Data excerpts:
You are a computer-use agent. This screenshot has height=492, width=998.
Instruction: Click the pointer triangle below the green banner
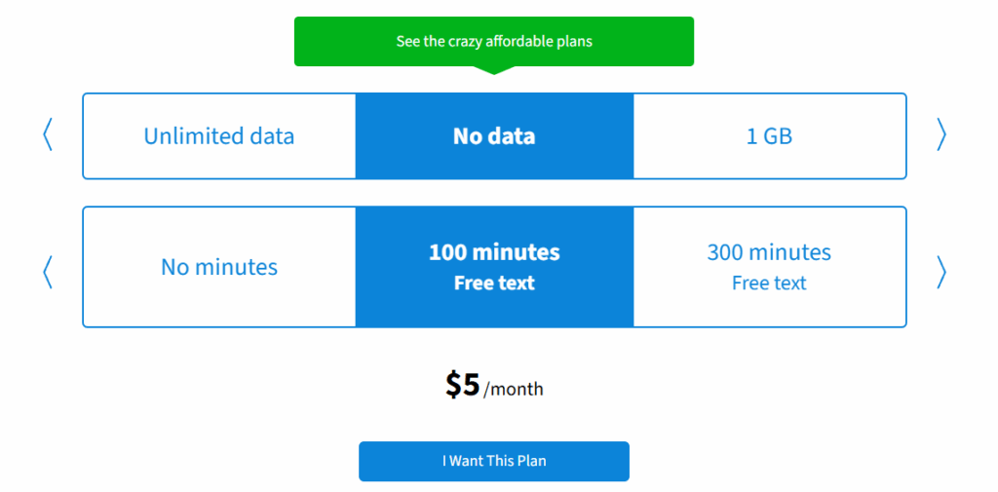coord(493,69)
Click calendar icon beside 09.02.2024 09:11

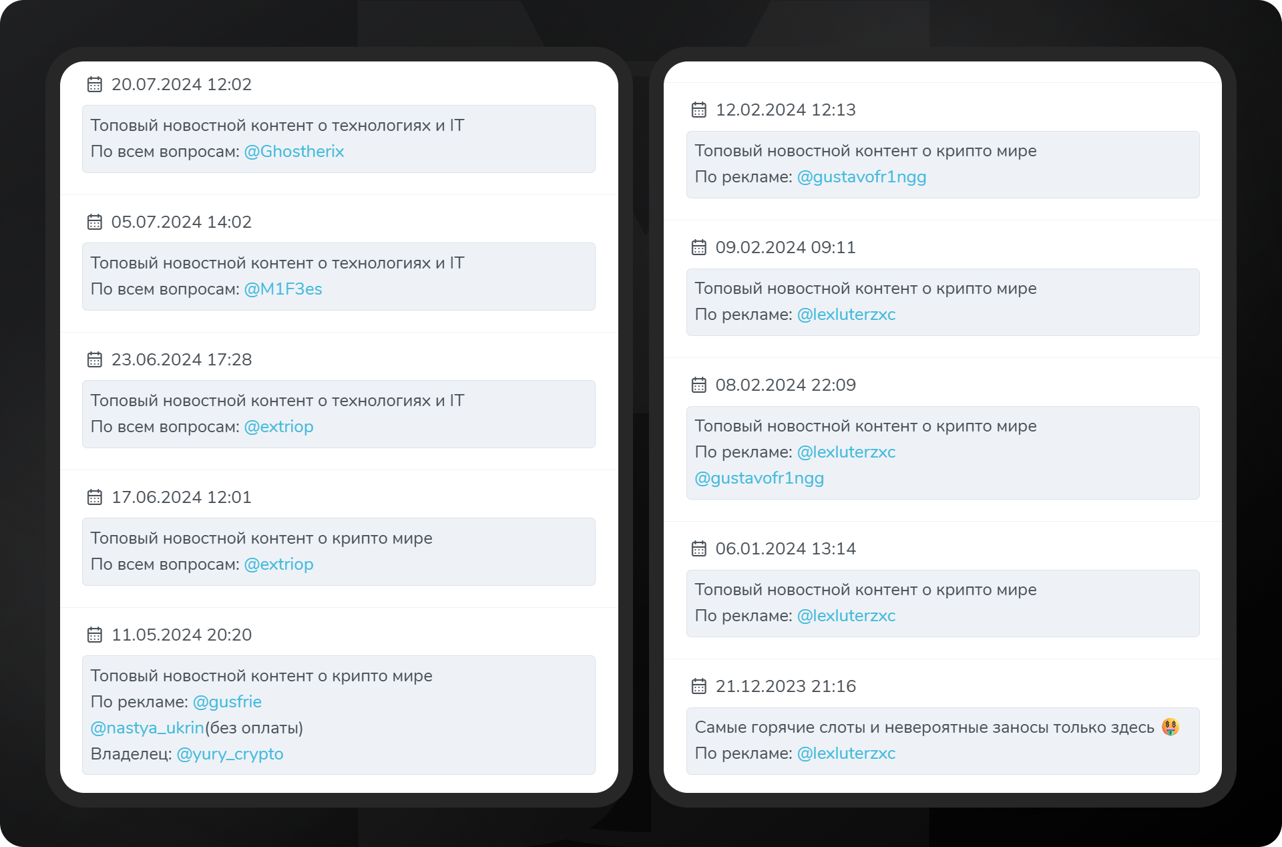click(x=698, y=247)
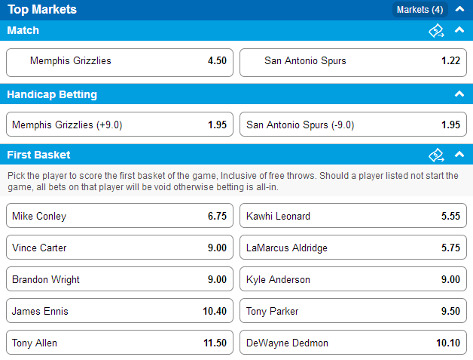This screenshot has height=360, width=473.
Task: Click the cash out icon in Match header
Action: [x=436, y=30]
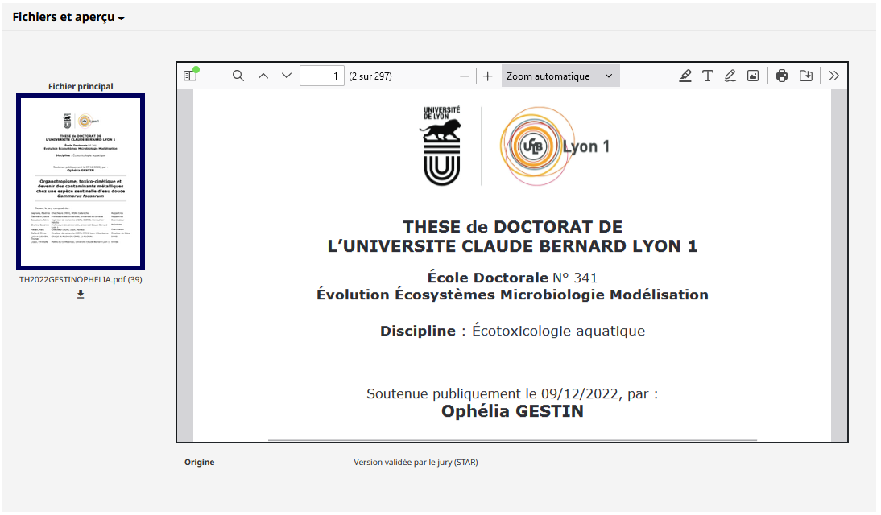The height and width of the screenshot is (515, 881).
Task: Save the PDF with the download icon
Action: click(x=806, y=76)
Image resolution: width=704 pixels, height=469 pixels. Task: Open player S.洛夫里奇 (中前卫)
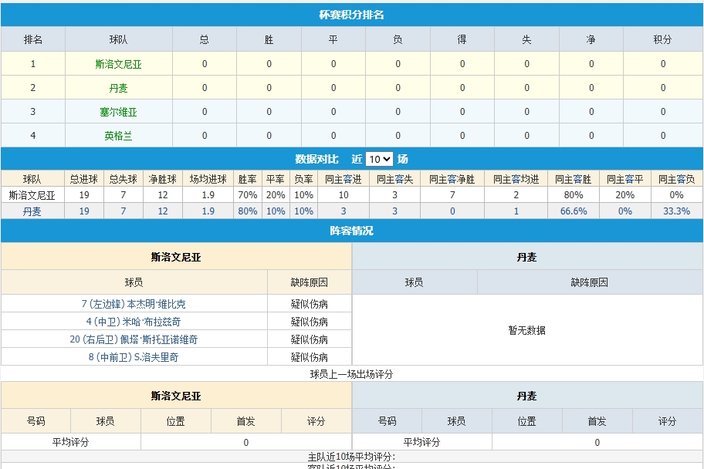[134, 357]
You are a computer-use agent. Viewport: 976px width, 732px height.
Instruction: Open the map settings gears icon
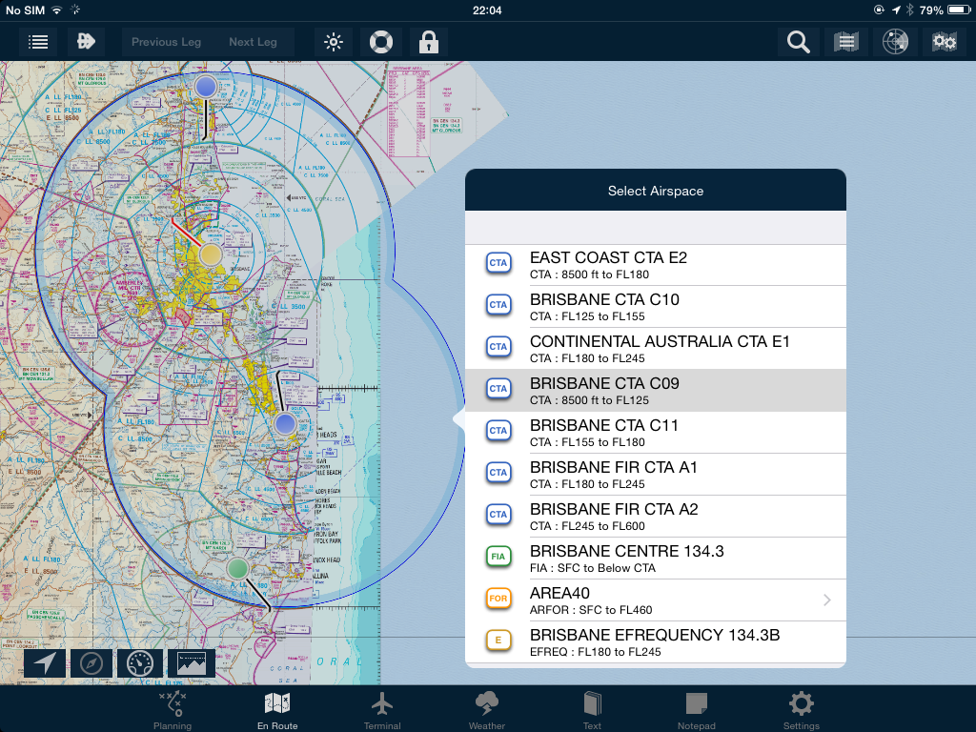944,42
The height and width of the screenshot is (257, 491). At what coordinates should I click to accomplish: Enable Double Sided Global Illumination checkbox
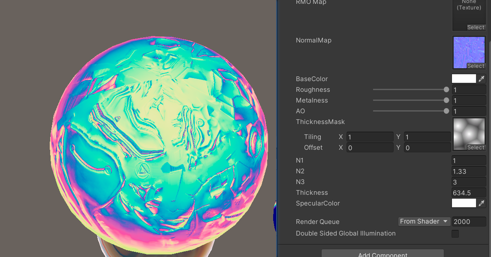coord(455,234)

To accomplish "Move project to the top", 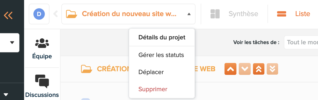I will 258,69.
...
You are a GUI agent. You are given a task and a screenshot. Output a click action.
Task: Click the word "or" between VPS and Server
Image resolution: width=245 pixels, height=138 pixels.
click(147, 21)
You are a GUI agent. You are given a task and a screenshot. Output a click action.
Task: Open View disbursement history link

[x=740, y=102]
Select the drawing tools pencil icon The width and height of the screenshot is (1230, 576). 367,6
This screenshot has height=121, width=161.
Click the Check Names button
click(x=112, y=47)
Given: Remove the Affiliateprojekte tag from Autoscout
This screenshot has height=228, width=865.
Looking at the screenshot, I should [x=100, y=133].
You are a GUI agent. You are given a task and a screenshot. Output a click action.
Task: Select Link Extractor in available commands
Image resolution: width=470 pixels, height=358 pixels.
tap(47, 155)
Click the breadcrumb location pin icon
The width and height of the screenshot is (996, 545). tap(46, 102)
* * *
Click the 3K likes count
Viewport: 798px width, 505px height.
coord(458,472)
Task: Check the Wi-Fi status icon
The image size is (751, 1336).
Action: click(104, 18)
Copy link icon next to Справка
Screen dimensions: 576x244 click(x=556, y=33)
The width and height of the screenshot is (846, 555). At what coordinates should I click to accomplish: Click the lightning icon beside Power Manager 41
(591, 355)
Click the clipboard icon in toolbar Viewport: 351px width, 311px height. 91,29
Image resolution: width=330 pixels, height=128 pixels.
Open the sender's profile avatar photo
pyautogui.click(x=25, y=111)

EXERCISE INSTRUCTIONS:
An exact, complete copy of the lines above from the one with "Copy link icon next to Справка" through the one with "Click the clipboard" is the whole answer.

SOLUTION TO THIS PROBLEM:
Copy link icon next to Справка
Screen dimensions: 576x244 click(x=556, y=33)
The width and height of the screenshot is (846, 555). At what coordinates should I click to accomplish: Click the lightning icon beside Power Manager 41
(591, 355)
Click the clipboard icon in toolbar Viewport: 351px width, 311px height. 91,29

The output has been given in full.